According to IBM the average cost to an organisation of an individual data breach is now $4.4m. That cost eventually passes to the wider economy: in its latest annual ‘Cost of a Data Breach’ survey, IBM also says that over half of companies have increased prices as a result of data breaches. If psychology has anything to contribute when it comes to limiting those costs, perhaps businesses and governments should be paying attention.
The challenge for cyberpsychology is the challenge of shaping human behaviour. The benefit of making people less prone to online error is great, but so is the difficulty of achieving it. As organizations have already learned, when you tell people not to do a thing they quickly become desensitized to the message, and just go on doing it.
But cyberpsychologists do have some tools at their disposal, and they are based on understanding the behavioural weaknesses that cybercriminals exploit.
For the cyberpsychologist the biggest and brightest red flag in any organization is likely to be the prevalence of low expectations. Low expectations are the hacker’s friend. It has long been recognized that low expectations are correlated with poor performance (it is sometimes known as the Pygmalion Effect, after a 1969 management study on the subject).
The prevalence of ‘it’s not when but how often’ in cybersecurity thinking is a classic case of low expectations. The cyberpsychologist’s task is to work out how to set expectations that are high but achievable (the Pygmalion Effect also tells us that unattainable goals are as bad as low expectations).
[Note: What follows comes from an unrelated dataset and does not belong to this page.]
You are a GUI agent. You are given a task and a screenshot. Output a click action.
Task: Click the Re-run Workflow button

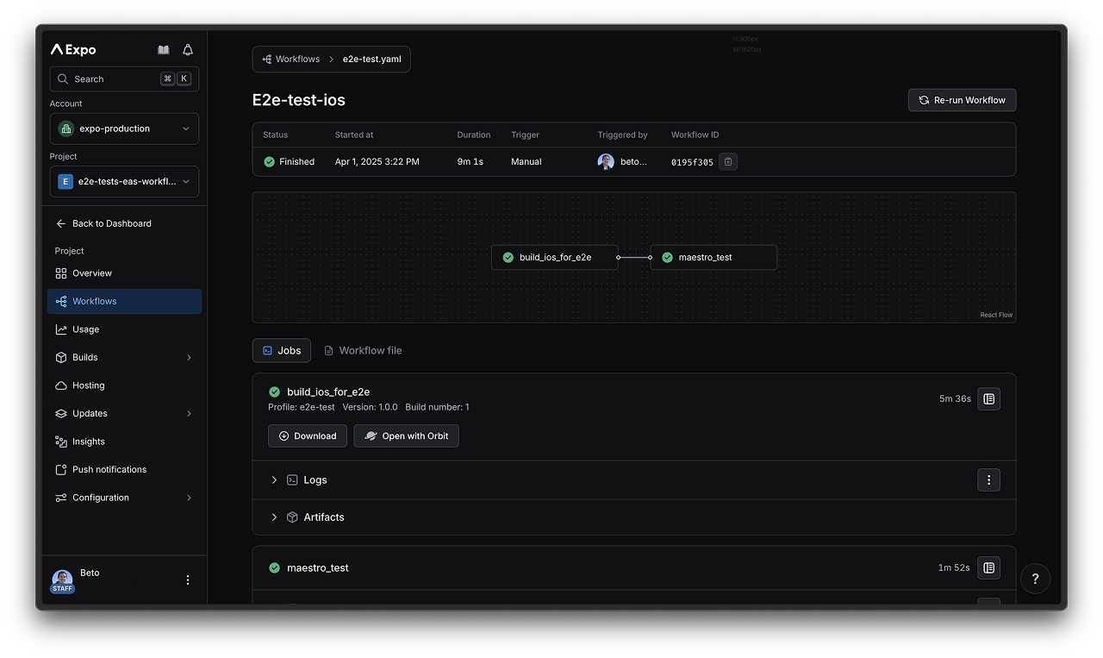click(962, 100)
One way of raising expectations and improving cybersecurity is to use the psychological principle of social proof. If people see other people they trust doing something, they are much more likely to do it themselves. Social proof is often used by hackers to convince people that others have already done whatever it is the hacker wants, but social proof works both ways: studies have shown that when people are shown evidence of peers using cyber defence routines, they are much more likely to do the same.
The cyberpsychologist might also look at the complexity of organisations and their cyber defences, and how to simplify these defences. In cybersecurity complexity spells trouble, because complex systems usually cause people to develop ad hoc ‘workarounds’, and workarounds are untested and not secure. Complex passwords are a case in point: we are frequently told that a password has to be long, both upper and lower case and including non-standard characters because that is hard to crack. But it is also hard to use so people end up writing the passwords down or storing them in insecure files. In practice a password of three short random words is long enough and strong enough for most purposes.
These approaches are only the beginning for cyberpsychology – but at least they are a beginning. If organisations are going to get to grips with the extraordinary threat that cybercrime now poses, they are also going to need to move beyond today’s almost total reliance on technology-as-defence.
There is not much sign of that happening. For example the latest annual review from the National Cyber Security Centre is supposed to be the UK’s definitive official response to cyber threats and defence, but neither the words ‘human’ nor ‘psychology’ appear in it.
As wake up calls go this one is pretty simple. If three quarters of an $8trn problem is caused by human error and psychological exploits, why wouldn’t you spend three quarters of your defence budget (currently estimated at a paltry $160bn a year) on human-based psychological defence?
That could be the password to saving an awful lot of time, money and grief.